The Antiquities (Amendment) Act No. 24 of 1998 was enacted by Parliament with a view to preventing the incidents of theft of antiquities and willful destruction and damage of antiquities and archeological sites. This Act introduced three new provisions enhancing the penalties for offences under the Ordinance and requiring the offenders to be kept in custody without bail till the conclusion of the trial.
S.15A. Any person committing theft of an antiquity in the possession of any other person shall be guilty of an offence –
S.15B. Any person willfully destroying, injuring, defacing or tampering with an antiquity or willfully damaging any part of it shall be guilty of an offence –
S. 32. Any person who commits a breach of (a) any provision of S. 21 (commencing or carrying out any work of restoration, repair, alteration or addition in connection with any protected monument except upon a permit issued by the Commissioner General of Archeology), or (b) any regulation made under S. 24 shall be guilty of an offence – punishable on conviction after summary trial before a Magistrate with a fine not exceeding Rs. 50,000 or with imprisonment for a term not less than two years and not more than 5 years or with both such fine and imprisonment. Same penalty has been laid down for all offences under the Act.

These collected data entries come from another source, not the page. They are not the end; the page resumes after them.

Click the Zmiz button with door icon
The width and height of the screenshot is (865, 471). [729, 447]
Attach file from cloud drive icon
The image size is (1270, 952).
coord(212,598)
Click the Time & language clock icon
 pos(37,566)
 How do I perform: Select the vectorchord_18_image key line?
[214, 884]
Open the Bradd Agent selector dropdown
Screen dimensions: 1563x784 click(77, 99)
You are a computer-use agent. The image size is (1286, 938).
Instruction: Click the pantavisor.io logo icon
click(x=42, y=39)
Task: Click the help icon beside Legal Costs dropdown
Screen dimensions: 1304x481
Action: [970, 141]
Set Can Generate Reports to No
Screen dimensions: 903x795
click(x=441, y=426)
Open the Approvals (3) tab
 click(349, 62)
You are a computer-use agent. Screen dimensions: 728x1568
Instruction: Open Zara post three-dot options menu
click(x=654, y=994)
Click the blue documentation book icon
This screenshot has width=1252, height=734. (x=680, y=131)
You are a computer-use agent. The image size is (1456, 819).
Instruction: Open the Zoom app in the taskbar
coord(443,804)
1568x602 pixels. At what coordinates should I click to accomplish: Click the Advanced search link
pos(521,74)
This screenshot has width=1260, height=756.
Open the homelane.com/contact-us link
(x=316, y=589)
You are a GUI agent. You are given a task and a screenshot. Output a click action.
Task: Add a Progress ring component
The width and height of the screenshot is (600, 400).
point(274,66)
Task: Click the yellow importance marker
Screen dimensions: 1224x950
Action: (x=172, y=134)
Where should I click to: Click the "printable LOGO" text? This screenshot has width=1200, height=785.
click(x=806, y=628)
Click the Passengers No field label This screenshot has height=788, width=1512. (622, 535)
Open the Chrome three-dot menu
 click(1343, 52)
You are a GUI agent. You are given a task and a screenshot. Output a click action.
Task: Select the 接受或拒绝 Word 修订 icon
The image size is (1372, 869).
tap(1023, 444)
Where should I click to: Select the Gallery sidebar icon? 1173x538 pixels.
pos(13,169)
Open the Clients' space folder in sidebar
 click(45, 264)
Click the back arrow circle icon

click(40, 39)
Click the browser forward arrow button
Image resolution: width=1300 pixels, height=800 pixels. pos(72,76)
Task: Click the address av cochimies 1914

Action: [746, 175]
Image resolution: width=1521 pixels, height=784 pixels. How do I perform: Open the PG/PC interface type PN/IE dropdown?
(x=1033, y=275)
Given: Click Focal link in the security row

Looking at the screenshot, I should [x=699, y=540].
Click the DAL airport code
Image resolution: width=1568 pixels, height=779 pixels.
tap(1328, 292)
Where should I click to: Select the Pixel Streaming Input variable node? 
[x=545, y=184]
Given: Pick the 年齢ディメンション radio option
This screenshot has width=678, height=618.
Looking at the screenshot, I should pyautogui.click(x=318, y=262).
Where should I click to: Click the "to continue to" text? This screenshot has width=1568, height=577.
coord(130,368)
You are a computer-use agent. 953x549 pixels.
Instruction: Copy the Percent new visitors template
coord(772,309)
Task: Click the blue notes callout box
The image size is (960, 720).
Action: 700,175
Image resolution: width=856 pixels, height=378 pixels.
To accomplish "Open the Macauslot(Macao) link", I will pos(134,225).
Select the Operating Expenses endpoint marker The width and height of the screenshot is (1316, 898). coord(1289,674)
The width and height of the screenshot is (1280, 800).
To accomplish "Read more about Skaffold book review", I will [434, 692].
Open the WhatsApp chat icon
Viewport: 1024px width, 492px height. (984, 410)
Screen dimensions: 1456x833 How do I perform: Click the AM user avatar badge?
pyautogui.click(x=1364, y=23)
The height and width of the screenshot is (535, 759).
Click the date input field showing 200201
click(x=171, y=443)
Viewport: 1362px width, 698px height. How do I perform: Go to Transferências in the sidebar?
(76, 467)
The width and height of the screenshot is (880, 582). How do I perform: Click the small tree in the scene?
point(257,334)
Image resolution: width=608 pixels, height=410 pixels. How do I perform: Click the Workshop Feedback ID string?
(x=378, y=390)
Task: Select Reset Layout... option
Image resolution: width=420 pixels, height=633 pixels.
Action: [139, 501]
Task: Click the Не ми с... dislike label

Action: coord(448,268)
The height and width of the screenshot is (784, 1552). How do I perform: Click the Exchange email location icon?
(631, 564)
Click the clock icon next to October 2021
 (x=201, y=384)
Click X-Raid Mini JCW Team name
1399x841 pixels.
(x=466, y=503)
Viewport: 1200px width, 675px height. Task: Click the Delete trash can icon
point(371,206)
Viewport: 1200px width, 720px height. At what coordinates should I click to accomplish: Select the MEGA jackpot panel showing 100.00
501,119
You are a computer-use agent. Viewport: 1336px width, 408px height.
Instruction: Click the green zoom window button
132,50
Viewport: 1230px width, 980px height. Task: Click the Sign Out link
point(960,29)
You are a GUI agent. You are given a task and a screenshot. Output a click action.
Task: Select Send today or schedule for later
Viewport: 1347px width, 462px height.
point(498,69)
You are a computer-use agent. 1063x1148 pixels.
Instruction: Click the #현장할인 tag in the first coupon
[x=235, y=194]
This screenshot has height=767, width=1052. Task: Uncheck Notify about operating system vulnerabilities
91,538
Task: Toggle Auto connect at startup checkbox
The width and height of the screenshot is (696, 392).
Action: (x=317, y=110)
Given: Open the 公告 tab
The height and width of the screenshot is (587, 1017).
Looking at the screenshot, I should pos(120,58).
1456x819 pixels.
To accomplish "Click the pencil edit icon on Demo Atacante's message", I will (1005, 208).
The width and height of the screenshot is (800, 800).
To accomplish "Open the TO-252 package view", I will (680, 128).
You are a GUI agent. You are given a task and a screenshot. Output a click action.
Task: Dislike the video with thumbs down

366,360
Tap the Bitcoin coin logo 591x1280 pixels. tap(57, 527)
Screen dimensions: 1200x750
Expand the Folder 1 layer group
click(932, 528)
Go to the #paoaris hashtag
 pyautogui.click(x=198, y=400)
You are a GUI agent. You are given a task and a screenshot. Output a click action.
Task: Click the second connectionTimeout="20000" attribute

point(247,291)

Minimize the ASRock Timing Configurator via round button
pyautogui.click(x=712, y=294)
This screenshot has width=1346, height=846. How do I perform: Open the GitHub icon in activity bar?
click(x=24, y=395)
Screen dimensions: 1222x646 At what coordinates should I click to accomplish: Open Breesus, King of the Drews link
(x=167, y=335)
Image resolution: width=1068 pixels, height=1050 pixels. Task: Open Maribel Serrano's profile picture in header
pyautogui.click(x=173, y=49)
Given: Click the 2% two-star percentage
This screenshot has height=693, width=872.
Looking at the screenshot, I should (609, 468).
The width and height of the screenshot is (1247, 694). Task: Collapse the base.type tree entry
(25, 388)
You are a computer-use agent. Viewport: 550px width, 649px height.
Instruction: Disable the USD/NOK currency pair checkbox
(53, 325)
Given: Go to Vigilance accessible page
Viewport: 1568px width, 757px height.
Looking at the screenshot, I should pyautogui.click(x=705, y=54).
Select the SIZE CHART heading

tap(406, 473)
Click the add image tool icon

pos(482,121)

S. 15C. Notwithstanding anything to the contrary in the Code of Criminal Procedure Act or any other written law, no person charged with or accused of an offence under the Antiquities Ordinance shall be released on bail.
The penalties laid down in the Act for these serious offences are hardly adequate to have a deterrent effect on the culprits. The Court has the option of imposing a fine instead of a jail sentence. The maximum fine that can be imposed is Rs. 50,000. Quite often a fine of a lower amount is imposed. It is very seldom that a sentence of imprisonment is imposed on an offender in these cases.
Only the provision that a person charged with or accused of an offence under the Antiquities Ordinance cannot be released on bail by any Court has some deterrent effect on the offenders. They have to remain in custody for a few weeks or a few months till they are charged in the case. Once they are charged, in most cases they plead guilty and pay a fine and walk away.
In response to certain media reviews critical of this move to amend the law enabling Magistrates to release the suspects on bail when they are produced in Court as something detrimental to the protection of our archeological heritage, Chief Legal Advisor to the Ministry of Justice, Mr. U. R. de Silva, P. C. has issued an explanation justifying the Justice Ministry decision to relax the law, enabling the Magistrates to release the offenders on bail. According to his explanation:
a.
All those who are arrested and produced in Court by the Police are not treasure hunters. Abusing the law, the Police arrest and charge innocent people. As an example, he cites how the Police produce drug addicts in Courts as drug traffickers, preventing them from being released on bail by the Magistrates.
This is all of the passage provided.